Thomas Todhunter Shields, "the Battling Baptist", fifty years on...

*Dear reader, please accept my welcome and short introduction to my blog if you're a first-time visitor and feel like you might like to see what else I have here.

T. T. Shields (1873-1955)

Asst. Pastor Edwin Fry and Loy at the book sale at the concourse;
and dessert for the evening

Last Saturday, 9 April 2005, Jarvis Street Baptist Church honoured the 50th death anniversary of its longest serving (44 years) and most famous pastor, Dr. T. T. Shields with a symposium commemorating his fiery yet compassionate personality, and his deep love for Christ, the Gospel, and the Fundamentals of the faith. It was an event Loy and I couldn't miss. Like Loy said, it would be like being in Philadelphia, Penn. and not attending a symposium on John Gresham Machen; or being in London and not visiting Spurgeon's London Metropolitan Tabernacle.

For another quick introduction to Shields, click here. The last I checked, the links to the sermon and to The Gospel Witness (the periodical Shields founded in 1922 and in which he was its main contributor, often dictating to his secretary for hours on end) work, but not, unfortunately, the bonus links which would have been aptly named indeed if they did work!
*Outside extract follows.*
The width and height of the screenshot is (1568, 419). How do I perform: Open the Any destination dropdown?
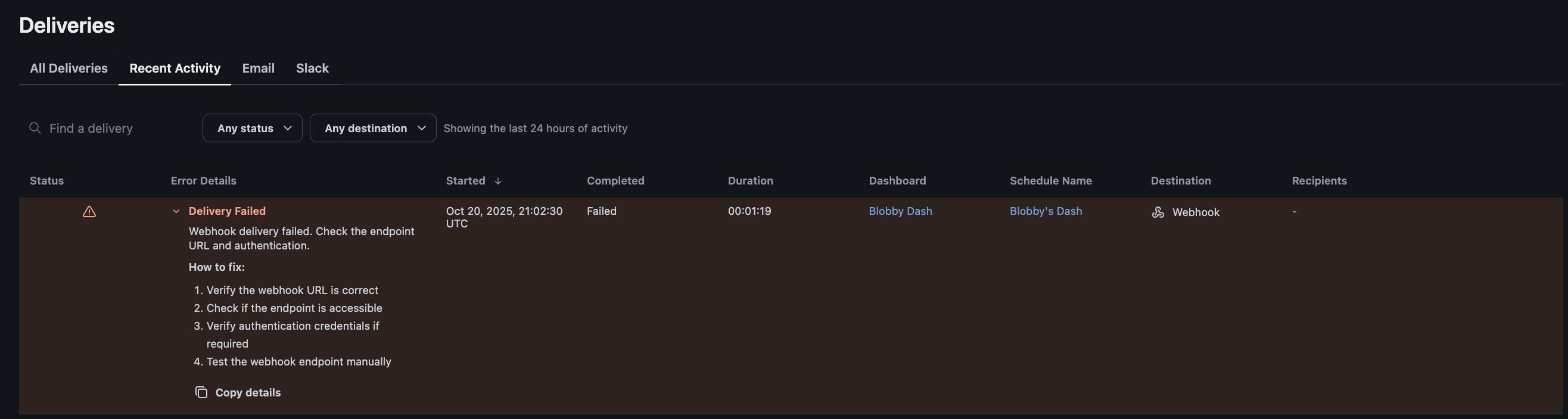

For a much fuller, illuminating, and edifying account of the man, read this essay by Douglas Adams, the son of one of Shields' seminary (Toronto Baptist) professors who himself taught for a time at TBS and is currently pursuing a PhD in Shields in the University of Western Ontario. The better one knows another, the more blemishes one tends to discover. Shields with us is no exception. The term "the Battling Baptist" was in fact coined by an antagonistic critic to refer to Shields' often combative stance on many issues. Shields' life, however, is surely one which God used greatly for His glory, the salvation of many souls, and for the contending of the faith once delivered (Jude 3). It is also an encouraging reminder that God can be pleased to use us His imperfect vessels.
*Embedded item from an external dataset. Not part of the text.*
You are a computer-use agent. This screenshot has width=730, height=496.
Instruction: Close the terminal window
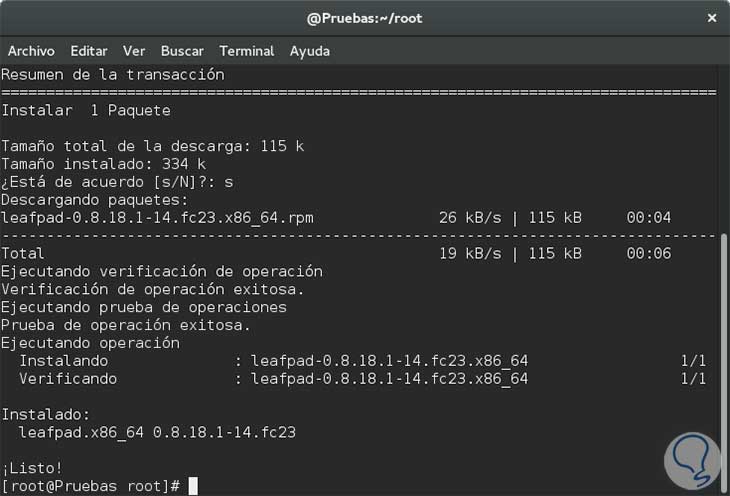click(x=712, y=18)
The night ended with a few generations of Jarvis Street church members, friends and family (biological and spiritual), chorusing "The Sands of Time are Sinking". Truly,
The sands of time are sinking, the dawn of Heaven breaks;
The summer morn I’ve sighed for—the fair, sweet morn awakes:
Dark, dark hath been the midnight, but dayspring is at hand,
And glory, glory dwelleth in Immanuel’s land.

O Christ, He is the fountain, the deep, sweet well of love!
The streams of earth I’ve tasted more deep I’ll drink above:
There to an ocean fullness His mercy doth expand,
And glory, glory dwelleth in Immanuel’s land!


Anonymous Ian Clary said...

It was a great day wasn't it? I really enjoyed the lectures etc. I'm glad that you guys were there.